Another round of thanks to the vets
Although I am not much of a Facebook fan even though I post stories on the Lahontan Valley News page, I can’t but help notice the number of military veterans who change their profile photo to a military one on the days leading up to Nov. 11 or on the day itself.
According to national statistics, about 7 percent of Americans are veterans, having been stationed in some far away land or here at home, having served in either the active military or reserves.
Many who retired continue to support and honor their brothers and sisters who wear the uniform today.
Veterans Day is one of those satisfying days where journalists learn more about the men and women who serve their country and why they joined the military. During my tenure with the Lahontan Valley News, I have learned more about local men and women who served including those who fought bravely during World War II. The LVN has been able to chronicle their military service from flying a B-17 over Germany to navigating a troop transport from a ship to the beaches of Normandy during the D-Day invasion to island-hopping in the Pacific under extreme enemy fire.
Several days ago I read some facts about World War II vets, and how their numbers continue to dwindle every day. During the war, more than 16 million Americans served. Sadly, only a little more than 1 million veterans from the Greatest Generation still survive, most of them in their 90s. Another sobering thought: More than 500 WWII veterans die each day.

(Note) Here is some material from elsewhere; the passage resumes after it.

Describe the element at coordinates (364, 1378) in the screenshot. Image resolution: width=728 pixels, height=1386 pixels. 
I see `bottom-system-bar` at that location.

My generation endured Vietnam, Iraq and Afghanistan. The next generation served with distinction in Iraq and Afghanistan. Out of 2.3 million Americans who wore the uniform after 9/11, about 1.3 deployed to Iraq or Afghanistan or both, resulting in 58 percent of servicemen and women fought in a hostile land.
According to government statistics, approximately 22,658,000 veterans have served their country.
Unfortunately, I was one of those 42 percent who did not go to Afghanistan or Iraq. Some told me it was a blessing I did not deploy; others understood the frustration of training for years but not deploying because the needs of the service were required elsewhere.
I talked with two Vietnam vets during the past week. Navy Capt. Robert Kerman, commanding officer of the Churchill County High School Junior ROTC program. enlisted as a 19-year-old and was a gunner on a river boat, and Thomas Keyes, whom I met this week at a veterans’ breakfast at Lahontan Elementary School, served in Vietnam as a young airman.
Keyes said the luck of draw seemed to determine who deployed and didn’t. For those who did not deploy overseas, he said those who remained in the United States were just as important because they kept the families safe and gave the soldiers and sailors and airmen and Marines a sense of security while they were thousands of miles from home.
Likewise, two years after retiring from the National Guard and U.S. Army Reserve and serving a handful of short overseas tours, I traveled as a civilian journalist to Afghanistan twice, once in 2011 and then the following year just as the U.S. was beginning to reduce the number of troops in country.
It was equally important to spend Veterans Day in the war zone, writing down notes and taking photos to chronicle the soldiers’ mission to such a far away land.
And like the hundreds of sailors and soldiers I met, they, too, were receiving support from family and friends, something I had also received from my worried adult children to my best friend who gave me inspirational cards to be opened during certain milestones of the three-week trip.
“Miss you. Can’t wait until you’re home. I love you very much,” said one letter. From time to time, I re-read those words of support or from the emails sent halfway around the world. They mean as much now as they did then … perhaps even more so.
Sacrifices begin at home, but as each serviceman and woman move forward, they so proudly serve the greatest country in the world.
Steve Ranson is the editor of the Lahontan Valley News.